When performing its cognitive and intellectual functions, the ego must take into consideration the incompatible but equally unrealistic demands of the id and the superego. In addition to these two tyrants, the ego must serve a third master—the external world. Thus, the ego constantly tries to reconcile the blind, irrational claims of the id and the superego with the realistic demands of the external world. Finding itself surrounded on three sides by divergent and hostile forces, the ego reacts in a predictable maimer—it becomes anxious. It then uses repression and other defense mechanisms to defend itself against this anxiety (Freud, 1926/1959a).
According to Freud (1933/1964), the ego becomes differentiated from the id when infants learn to distinguish themselves from the outer world. While the id remains unchanged, the ego continues to develop strategies for handling the id's unrealistic and unrelenting demands for pleasure. At times the ego can control the powerful, pleasure-seeking id, but at other times it loses control. In comparing the ego to the id, Freud used the analogy of a person on horseback. The rider checks and inhibits the greater strength of the horse but is ultimately at the mercy of the animal. Similarly, the ego must check and inhibit id impulses, but it is more or less constantly at the mercy of the stronger but more poorly organized id. The ego has no strength of its own but borrows energy from the id. In spite of this dependence on the id, the ego sometimes comes close to gaining complete control, for instance, during the prime of life of a psychologically mature person.
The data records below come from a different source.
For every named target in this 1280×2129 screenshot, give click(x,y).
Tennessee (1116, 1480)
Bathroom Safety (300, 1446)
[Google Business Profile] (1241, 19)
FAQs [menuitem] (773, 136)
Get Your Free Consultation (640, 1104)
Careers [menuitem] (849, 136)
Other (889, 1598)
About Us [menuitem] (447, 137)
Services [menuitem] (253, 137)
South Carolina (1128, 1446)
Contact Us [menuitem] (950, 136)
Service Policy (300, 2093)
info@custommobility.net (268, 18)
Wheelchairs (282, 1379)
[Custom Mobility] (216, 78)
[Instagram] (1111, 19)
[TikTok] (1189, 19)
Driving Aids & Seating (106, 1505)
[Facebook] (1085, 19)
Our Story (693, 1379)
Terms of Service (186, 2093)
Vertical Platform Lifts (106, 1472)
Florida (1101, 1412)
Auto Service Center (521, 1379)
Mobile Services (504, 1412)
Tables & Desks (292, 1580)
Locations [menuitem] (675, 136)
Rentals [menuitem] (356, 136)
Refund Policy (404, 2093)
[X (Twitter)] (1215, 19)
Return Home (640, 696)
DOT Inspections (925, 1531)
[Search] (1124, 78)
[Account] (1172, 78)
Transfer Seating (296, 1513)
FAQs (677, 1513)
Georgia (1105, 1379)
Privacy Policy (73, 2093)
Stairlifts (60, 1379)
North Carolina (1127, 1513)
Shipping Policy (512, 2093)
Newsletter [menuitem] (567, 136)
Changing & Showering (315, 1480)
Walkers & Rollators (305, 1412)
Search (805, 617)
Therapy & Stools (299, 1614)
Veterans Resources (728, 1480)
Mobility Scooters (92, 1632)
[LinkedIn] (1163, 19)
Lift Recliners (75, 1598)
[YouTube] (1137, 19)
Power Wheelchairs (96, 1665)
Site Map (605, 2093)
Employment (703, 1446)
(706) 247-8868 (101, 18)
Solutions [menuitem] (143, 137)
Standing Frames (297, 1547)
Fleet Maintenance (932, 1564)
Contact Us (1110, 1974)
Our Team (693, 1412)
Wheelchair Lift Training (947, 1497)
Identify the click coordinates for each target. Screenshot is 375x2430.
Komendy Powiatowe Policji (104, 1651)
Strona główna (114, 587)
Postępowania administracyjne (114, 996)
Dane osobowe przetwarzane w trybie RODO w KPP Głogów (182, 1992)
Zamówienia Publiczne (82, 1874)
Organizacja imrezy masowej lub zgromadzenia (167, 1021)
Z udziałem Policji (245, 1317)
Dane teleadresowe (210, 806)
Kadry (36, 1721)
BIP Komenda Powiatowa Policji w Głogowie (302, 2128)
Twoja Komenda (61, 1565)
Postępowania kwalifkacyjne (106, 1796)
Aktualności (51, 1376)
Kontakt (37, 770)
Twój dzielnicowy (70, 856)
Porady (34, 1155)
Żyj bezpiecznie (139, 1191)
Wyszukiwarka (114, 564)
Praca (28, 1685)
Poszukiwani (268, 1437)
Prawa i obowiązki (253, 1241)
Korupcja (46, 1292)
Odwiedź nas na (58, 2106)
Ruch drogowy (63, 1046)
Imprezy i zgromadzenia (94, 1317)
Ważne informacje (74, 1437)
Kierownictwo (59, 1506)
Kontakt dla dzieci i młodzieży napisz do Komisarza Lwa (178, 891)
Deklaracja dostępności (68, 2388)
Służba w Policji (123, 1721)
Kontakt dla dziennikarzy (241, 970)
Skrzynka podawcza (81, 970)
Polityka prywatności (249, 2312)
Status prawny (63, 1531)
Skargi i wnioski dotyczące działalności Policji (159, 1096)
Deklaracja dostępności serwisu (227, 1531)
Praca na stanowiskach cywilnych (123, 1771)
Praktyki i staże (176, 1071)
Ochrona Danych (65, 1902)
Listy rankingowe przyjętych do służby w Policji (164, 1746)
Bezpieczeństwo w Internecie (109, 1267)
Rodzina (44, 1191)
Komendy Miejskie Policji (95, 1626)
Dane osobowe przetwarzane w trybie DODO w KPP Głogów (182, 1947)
As children begin to experience parental rewards and punishments, they learn what to do in order to gain pleasure and avoid pain. At this young age, pleasure and pain are ego functions because children have not yet developed a conscience and ego-ideal: that is, a superego. As children reach the age of 5 or 6 years, they identify with their parents and begin to learn what they should and should not do. This is the origin of the superego.